What the task asks:
Reproduce the following text on new therapeutic targets for undifferentiated pleomorphic sarcoma in full, word for word.

Source extract:
Identification of new therapeutic targets for undifferentiated pleomorphic sarcoma

Abstract

Undifferentiated pleomorphic sarcoma (UPS) is a rare and highly aggressive soft tissue sarcoma with vast unmet treatment needs, both in curative options and the prolongation of survival. The heterogeneity and limited understanding of the targetable alterations within UPS have proven to be significant challenges in the successful development of new therapeutic options and their translation to the clinic. High-throughput screening in well-annotated preclinical models is a promising approach to identifying novel compounds for further research.

This project aims to (i) develop and characterise novel models of UPS from patient-derived xenograft models, (ii) identify compounds and target classes efficacious in UPS, and (iii) explore the anti-cancer effects of lead compounds, using the models developed.

Available data:
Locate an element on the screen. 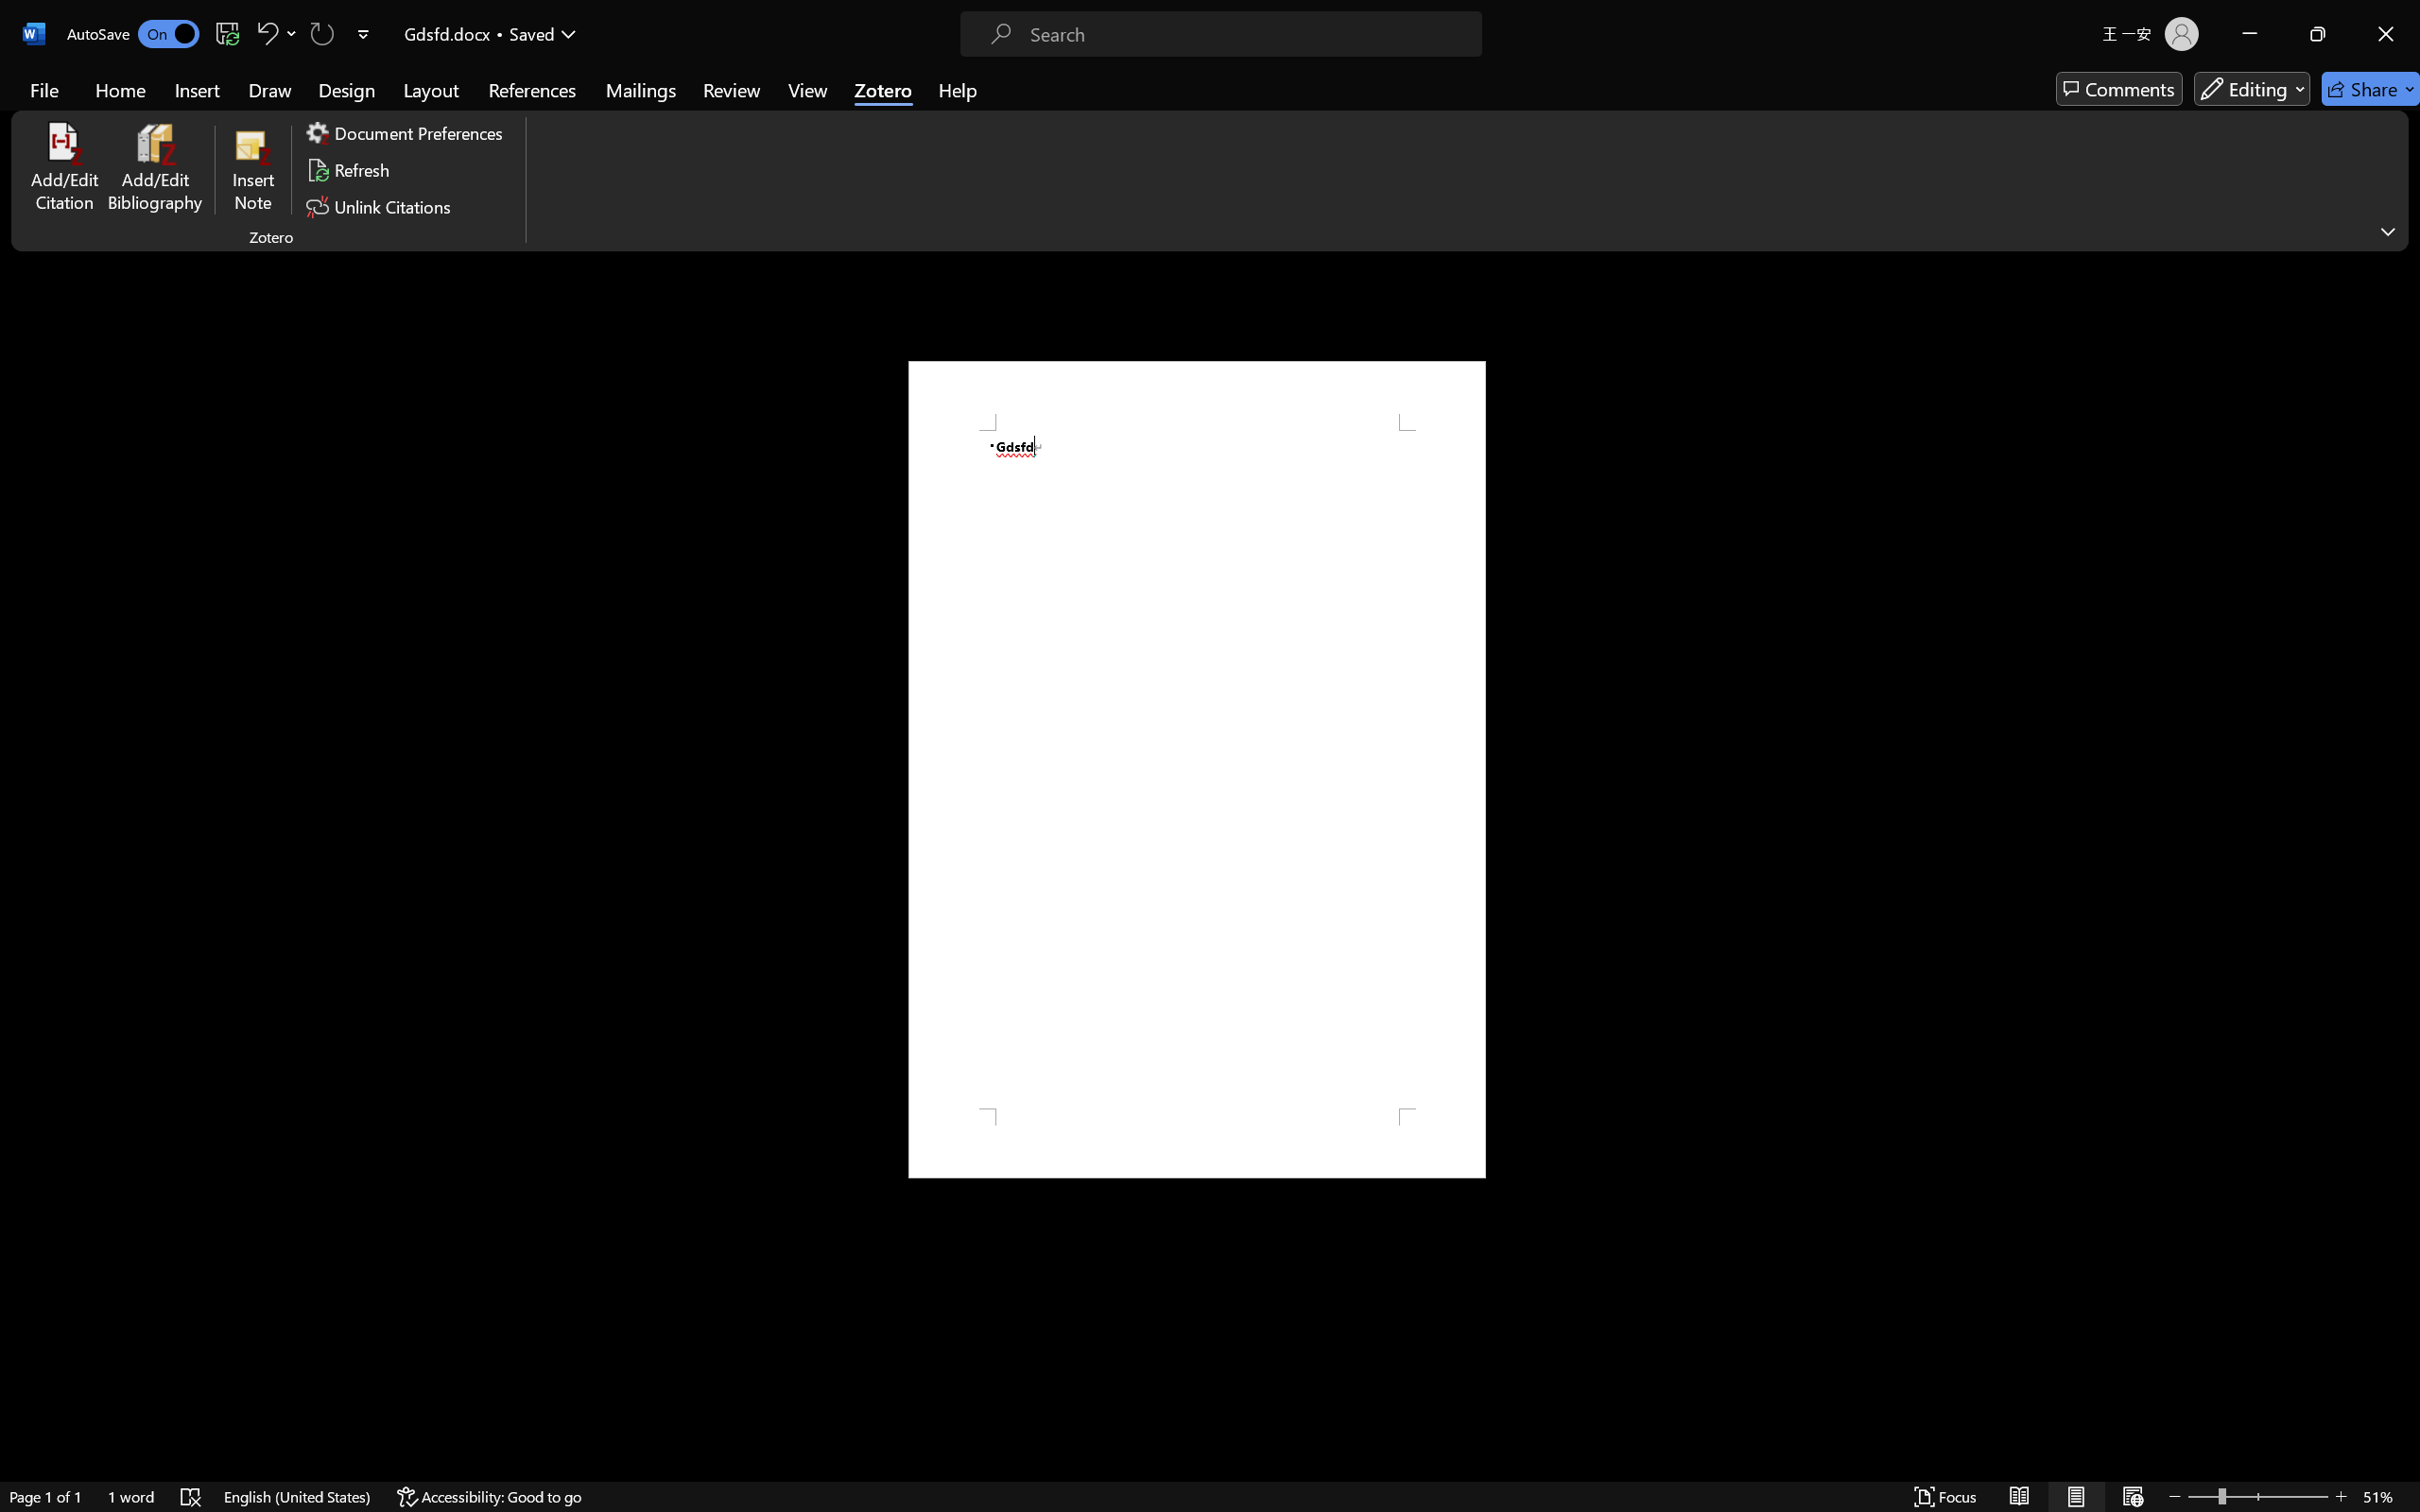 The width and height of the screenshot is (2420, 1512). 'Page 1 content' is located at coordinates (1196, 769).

...

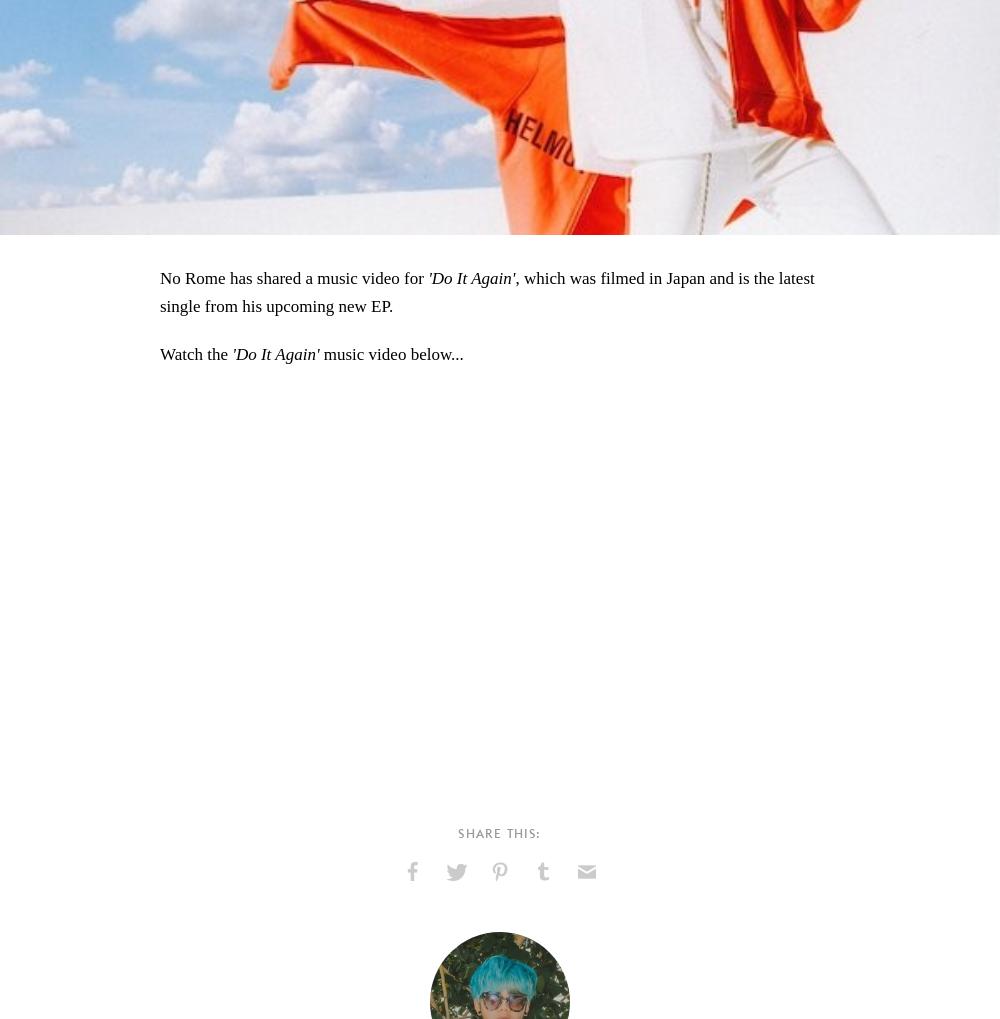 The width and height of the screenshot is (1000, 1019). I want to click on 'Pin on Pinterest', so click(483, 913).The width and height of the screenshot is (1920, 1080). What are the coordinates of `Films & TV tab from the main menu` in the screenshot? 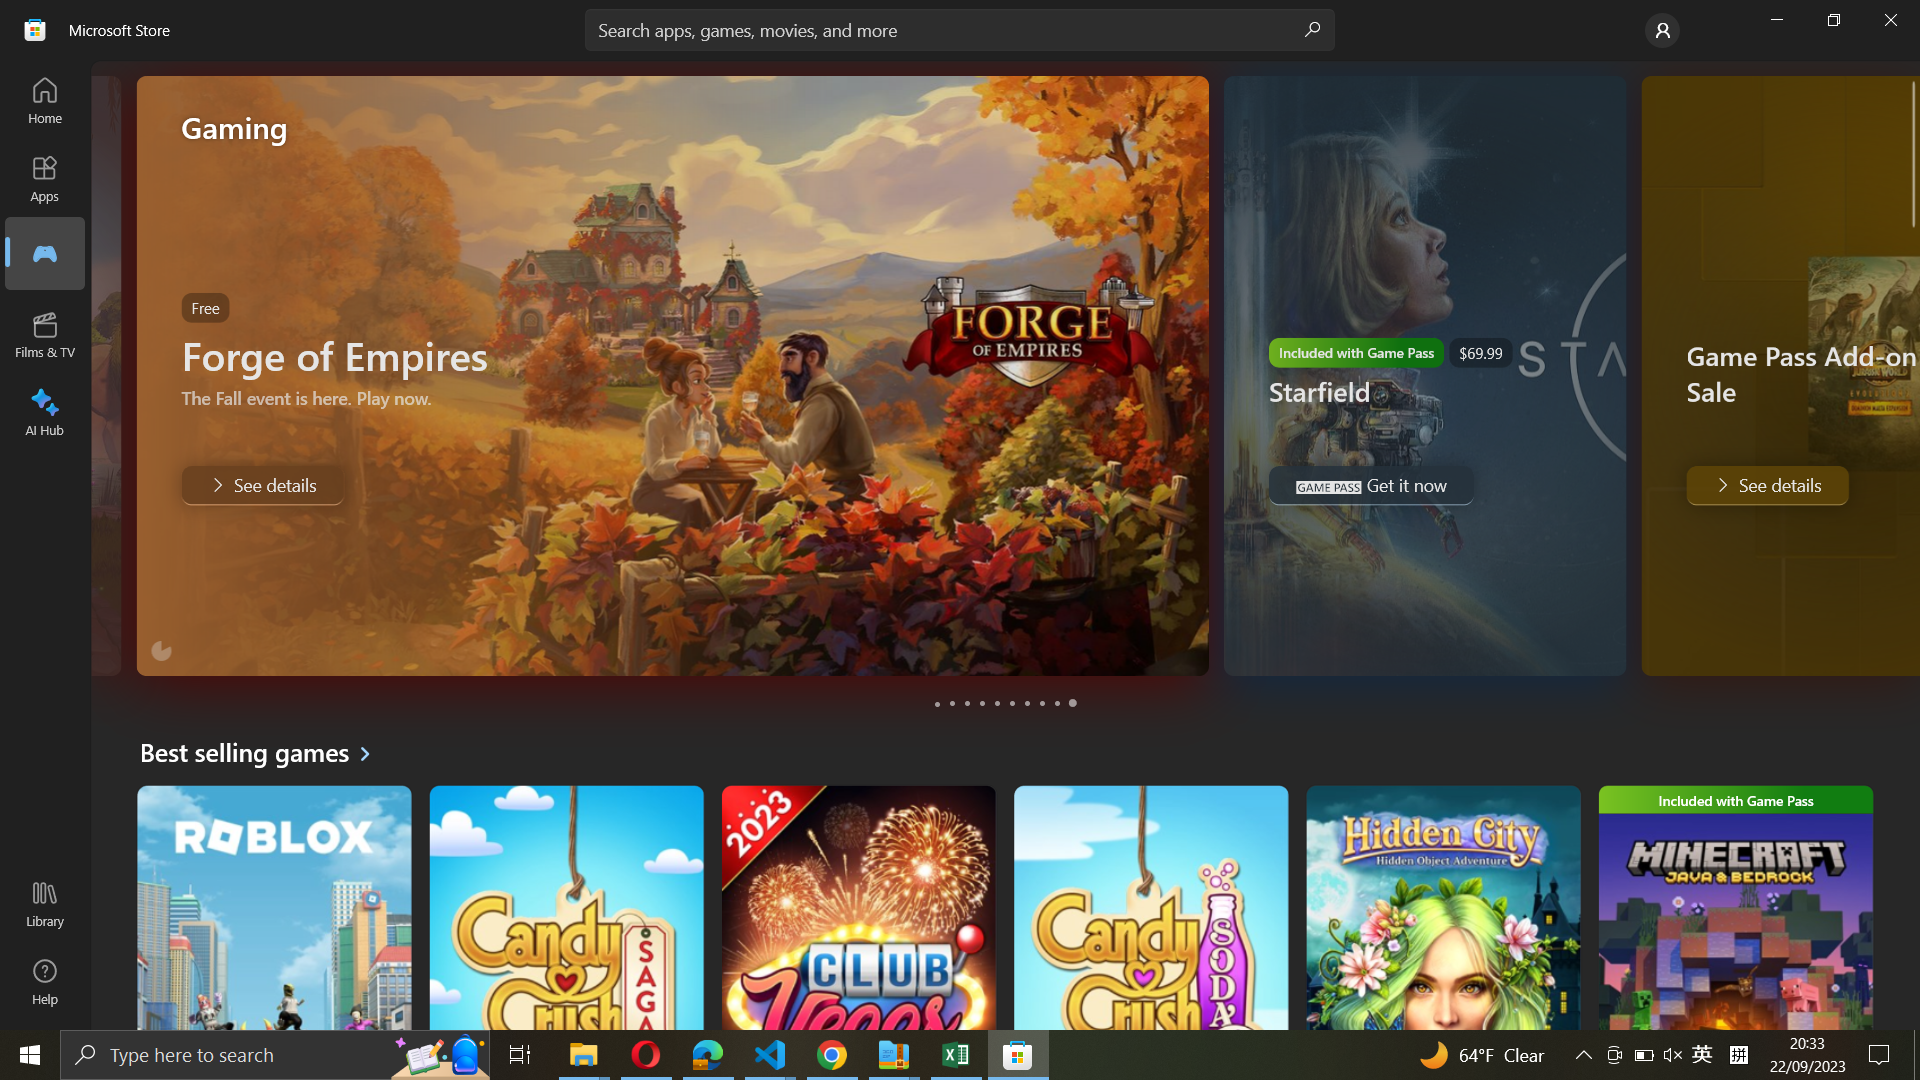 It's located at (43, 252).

...

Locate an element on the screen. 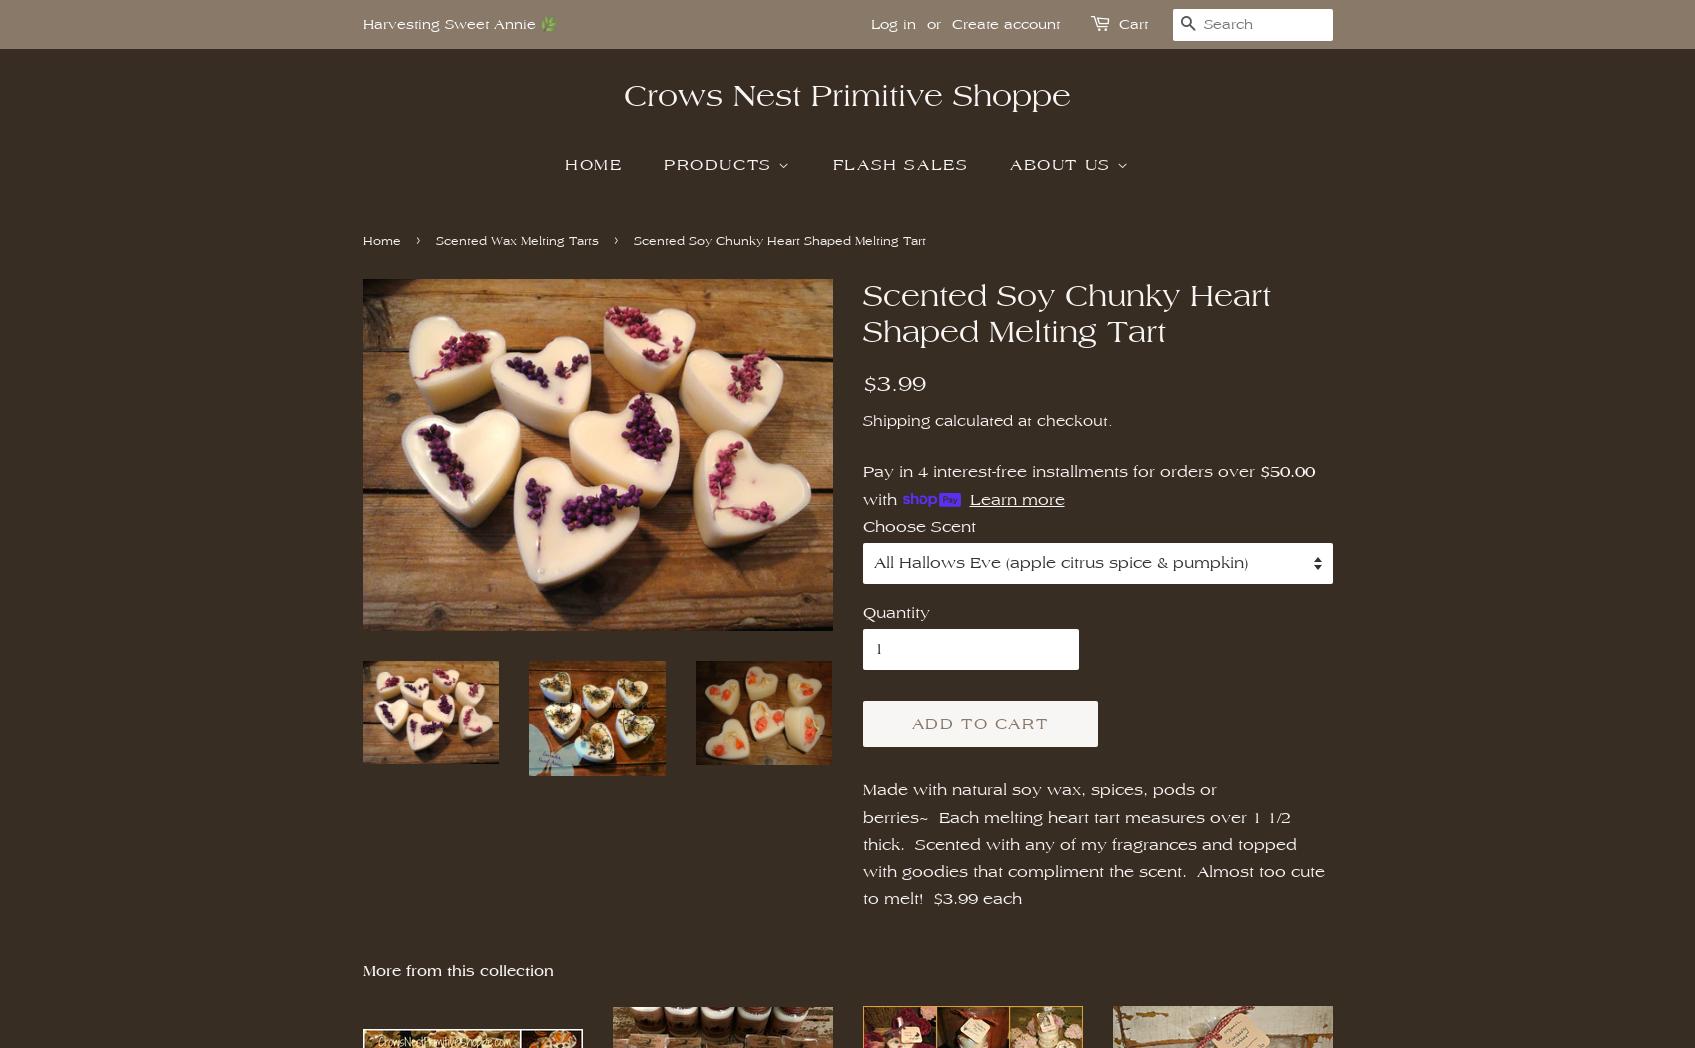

Task response:
Identification of new therapeutic targets for undifferentiated pleomorphic sarcoma

Abstract

Undifferentiated pleomorphic sarcoma (UPS) is a rare and highly aggressive soft tissue sarcoma with vast unmet treatment needs, both in curative options and the prolongation of survival. The heterogeneity and limited understanding of the targetable alterations within UPS have proven to be significant challenges in the successful development of new therapeutic options and their translation to the clinic. High-throughput screening in well-annotated preclinical models is a promising approach to identifying novel compounds for further research.

This project aims to (i) develop and characterise novel models of UPS from patient-derived xenograft models, (ii) identify compounds and target classes efficacious in UPS, and (iii) explore the anti-cancer effects of lead compounds, using the models developed.